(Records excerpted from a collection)

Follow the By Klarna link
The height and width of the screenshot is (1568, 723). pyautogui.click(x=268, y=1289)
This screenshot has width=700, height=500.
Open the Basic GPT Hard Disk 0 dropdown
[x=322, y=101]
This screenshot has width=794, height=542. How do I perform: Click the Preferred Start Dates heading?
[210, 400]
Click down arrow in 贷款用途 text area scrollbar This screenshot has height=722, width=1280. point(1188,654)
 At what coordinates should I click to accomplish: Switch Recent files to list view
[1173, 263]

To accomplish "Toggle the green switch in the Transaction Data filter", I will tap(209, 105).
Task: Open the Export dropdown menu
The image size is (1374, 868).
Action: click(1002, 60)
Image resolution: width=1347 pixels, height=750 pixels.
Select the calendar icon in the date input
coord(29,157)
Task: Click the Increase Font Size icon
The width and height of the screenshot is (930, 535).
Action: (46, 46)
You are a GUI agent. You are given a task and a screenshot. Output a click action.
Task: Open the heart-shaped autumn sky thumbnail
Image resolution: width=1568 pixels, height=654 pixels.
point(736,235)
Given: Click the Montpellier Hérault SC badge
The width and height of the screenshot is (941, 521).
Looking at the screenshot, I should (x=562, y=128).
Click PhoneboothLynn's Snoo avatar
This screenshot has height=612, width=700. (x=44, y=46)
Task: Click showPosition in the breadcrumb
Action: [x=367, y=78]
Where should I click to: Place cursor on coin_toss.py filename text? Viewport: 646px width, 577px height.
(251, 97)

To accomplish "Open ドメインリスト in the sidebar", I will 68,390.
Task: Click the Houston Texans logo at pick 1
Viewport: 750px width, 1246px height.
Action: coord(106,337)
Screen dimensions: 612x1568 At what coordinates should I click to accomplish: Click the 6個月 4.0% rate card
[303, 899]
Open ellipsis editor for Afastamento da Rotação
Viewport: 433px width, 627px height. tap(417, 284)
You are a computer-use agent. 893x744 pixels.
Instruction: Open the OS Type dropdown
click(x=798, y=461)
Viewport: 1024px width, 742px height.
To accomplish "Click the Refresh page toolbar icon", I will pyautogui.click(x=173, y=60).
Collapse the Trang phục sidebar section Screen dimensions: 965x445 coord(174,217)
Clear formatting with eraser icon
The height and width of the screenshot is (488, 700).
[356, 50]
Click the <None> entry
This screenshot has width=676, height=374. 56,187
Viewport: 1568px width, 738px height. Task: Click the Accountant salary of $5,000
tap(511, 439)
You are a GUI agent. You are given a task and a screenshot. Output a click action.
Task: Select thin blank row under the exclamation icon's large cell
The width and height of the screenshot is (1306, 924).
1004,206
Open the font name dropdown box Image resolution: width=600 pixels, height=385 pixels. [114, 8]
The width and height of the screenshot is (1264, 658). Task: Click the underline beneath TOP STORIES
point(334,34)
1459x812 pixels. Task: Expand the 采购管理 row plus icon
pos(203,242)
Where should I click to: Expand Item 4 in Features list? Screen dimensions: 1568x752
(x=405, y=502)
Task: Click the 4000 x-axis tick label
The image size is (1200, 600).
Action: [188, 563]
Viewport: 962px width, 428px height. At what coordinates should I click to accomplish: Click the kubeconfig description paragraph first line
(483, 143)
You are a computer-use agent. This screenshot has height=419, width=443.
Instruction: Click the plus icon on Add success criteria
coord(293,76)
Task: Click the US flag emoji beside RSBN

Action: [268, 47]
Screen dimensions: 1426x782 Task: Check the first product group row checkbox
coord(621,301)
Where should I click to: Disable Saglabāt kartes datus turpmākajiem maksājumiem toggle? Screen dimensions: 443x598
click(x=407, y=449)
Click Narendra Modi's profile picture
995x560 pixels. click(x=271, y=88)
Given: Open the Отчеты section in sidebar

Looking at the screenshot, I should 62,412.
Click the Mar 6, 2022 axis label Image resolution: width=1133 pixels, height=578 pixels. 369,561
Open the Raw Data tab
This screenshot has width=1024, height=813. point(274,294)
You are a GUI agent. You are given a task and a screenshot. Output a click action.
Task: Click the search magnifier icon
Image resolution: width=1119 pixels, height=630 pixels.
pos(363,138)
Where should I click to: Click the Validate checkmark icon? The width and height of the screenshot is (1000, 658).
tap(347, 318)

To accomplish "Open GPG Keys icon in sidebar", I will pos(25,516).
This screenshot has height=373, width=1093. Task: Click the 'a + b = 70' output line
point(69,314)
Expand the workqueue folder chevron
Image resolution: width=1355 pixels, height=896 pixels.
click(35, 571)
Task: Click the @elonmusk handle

» Action item
Copy each line above holding "axis".

» Finished task
Task: Click the 4000 x-axis tick label
Click the Mar 6, 2022 axis label Image resolution: width=1133 pixels, height=578 pixels. 369,561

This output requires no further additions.